[Task to carry out]
Write each line again exactly as it is, from the opening line of the records below through the one containing "Image resolution: width=2576", and add nothing.

[Records excerpted from a collection]
= = =

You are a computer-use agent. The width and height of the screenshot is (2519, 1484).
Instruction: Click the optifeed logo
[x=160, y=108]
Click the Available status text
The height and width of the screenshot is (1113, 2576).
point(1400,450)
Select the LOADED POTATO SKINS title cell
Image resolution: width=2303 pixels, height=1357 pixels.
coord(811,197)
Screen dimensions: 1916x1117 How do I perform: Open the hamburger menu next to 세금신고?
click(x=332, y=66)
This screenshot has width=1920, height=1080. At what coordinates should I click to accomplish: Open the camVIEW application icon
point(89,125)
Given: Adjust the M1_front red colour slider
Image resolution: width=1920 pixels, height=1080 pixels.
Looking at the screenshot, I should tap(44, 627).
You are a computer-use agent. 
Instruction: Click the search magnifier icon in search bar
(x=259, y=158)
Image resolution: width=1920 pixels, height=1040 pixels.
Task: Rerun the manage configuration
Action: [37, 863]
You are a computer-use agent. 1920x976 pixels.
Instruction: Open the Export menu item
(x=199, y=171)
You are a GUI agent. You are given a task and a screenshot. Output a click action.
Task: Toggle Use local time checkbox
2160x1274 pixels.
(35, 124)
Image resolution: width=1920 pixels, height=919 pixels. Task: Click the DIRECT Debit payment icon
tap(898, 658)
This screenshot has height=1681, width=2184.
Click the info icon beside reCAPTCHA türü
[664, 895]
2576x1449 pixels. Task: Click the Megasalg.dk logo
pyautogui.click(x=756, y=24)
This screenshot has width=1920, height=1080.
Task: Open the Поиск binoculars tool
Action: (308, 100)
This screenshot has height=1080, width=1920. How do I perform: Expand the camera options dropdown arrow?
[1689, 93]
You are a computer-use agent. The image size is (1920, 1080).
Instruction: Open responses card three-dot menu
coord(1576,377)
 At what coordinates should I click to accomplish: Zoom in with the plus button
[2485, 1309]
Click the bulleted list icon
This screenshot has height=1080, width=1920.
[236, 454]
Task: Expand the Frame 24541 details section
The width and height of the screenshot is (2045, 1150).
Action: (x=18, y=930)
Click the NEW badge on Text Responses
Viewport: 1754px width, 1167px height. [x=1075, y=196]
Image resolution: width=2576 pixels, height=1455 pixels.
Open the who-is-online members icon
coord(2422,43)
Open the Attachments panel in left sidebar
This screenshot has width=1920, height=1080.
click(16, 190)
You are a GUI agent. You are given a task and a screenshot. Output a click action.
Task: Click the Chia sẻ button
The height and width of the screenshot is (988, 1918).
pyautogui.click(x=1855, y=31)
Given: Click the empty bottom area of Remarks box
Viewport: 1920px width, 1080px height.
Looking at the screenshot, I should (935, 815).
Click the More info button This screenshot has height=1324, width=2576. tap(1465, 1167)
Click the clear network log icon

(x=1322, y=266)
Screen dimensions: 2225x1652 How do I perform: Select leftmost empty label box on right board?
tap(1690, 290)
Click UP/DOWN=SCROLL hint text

= = =

[Written response]
You are a computer-use agent. The width and height of the screenshot is (2519, 1484).
Instruction: Click the optifeed logo
[x=160, y=108]
Click the Available status text
The height and width of the screenshot is (1113, 2576).
point(1400,450)
Select the LOADED POTATO SKINS title cell
Image resolution: width=2303 pixels, height=1357 pixels.
coord(811,197)
Screen dimensions: 1916x1117 How do I perform: Open the hamburger menu next to 세금신고?
click(x=332, y=66)
This screenshot has width=1920, height=1080. At what coordinates should I click to accomplish: Open the camVIEW application icon
point(89,125)
Given: Adjust the M1_front red colour slider
Image resolution: width=1920 pixels, height=1080 pixels.
Looking at the screenshot, I should tap(44, 627).
You are a computer-use agent. 
Instruction: Click the search magnifier icon in search bar
(x=259, y=158)
Image resolution: width=1920 pixels, height=1040 pixels.
Task: Rerun the manage configuration
Action: [37, 863]
You are a computer-use agent. 1920x976 pixels.
Instruction: Open the Export menu item
(x=199, y=171)
You are a GUI agent. You are given a task and a screenshot. Output a click action.
Task: Toggle Use local time checkbox
2160x1274 pixels.
(35, 124)
Image resolution: width=1920 pixels, height=919 pixels. Task: Click the DIRECT Debit payment icon
tap(898, 658)
This screenshot has height=1681, width=2184.
Click the info icon beside reCAPTCHA türü
[664, 895]
2576x1449 pixels. Task: Click the Megasalg.dk logo
pyautogui.click(x=756, y=24)
This screenshot has width=1920, height=1080.
Task: Open the Поиск binoculars tool
Action: (308, 100)
This screenshot has height=1080, width=1920. How do I perform: Expand the camera options dropdown arrow?
[1689, 93]
You are a computer-use agent. The image size is (1920, 1080).
Instruction: Open responses card three-dot menu
coord(1576,377)
 At what coordinates should I click to accomplish: Zoom in with the plus button
[2485, 1309]
Click the bulleted list icon
This screenshot has height=1080, width=1920.
[236, 454]
Task: Expand the Frame 24541 details section
The width and height of the screenshot is (2045, 1150).
Action: (x=18, y=930)
Click the NEW badge on Text Responses
Viewport: 1754px width, 1167px height. [x=1075, y=196]
Image resolution: width=2576 pixels, height=1455 pixels.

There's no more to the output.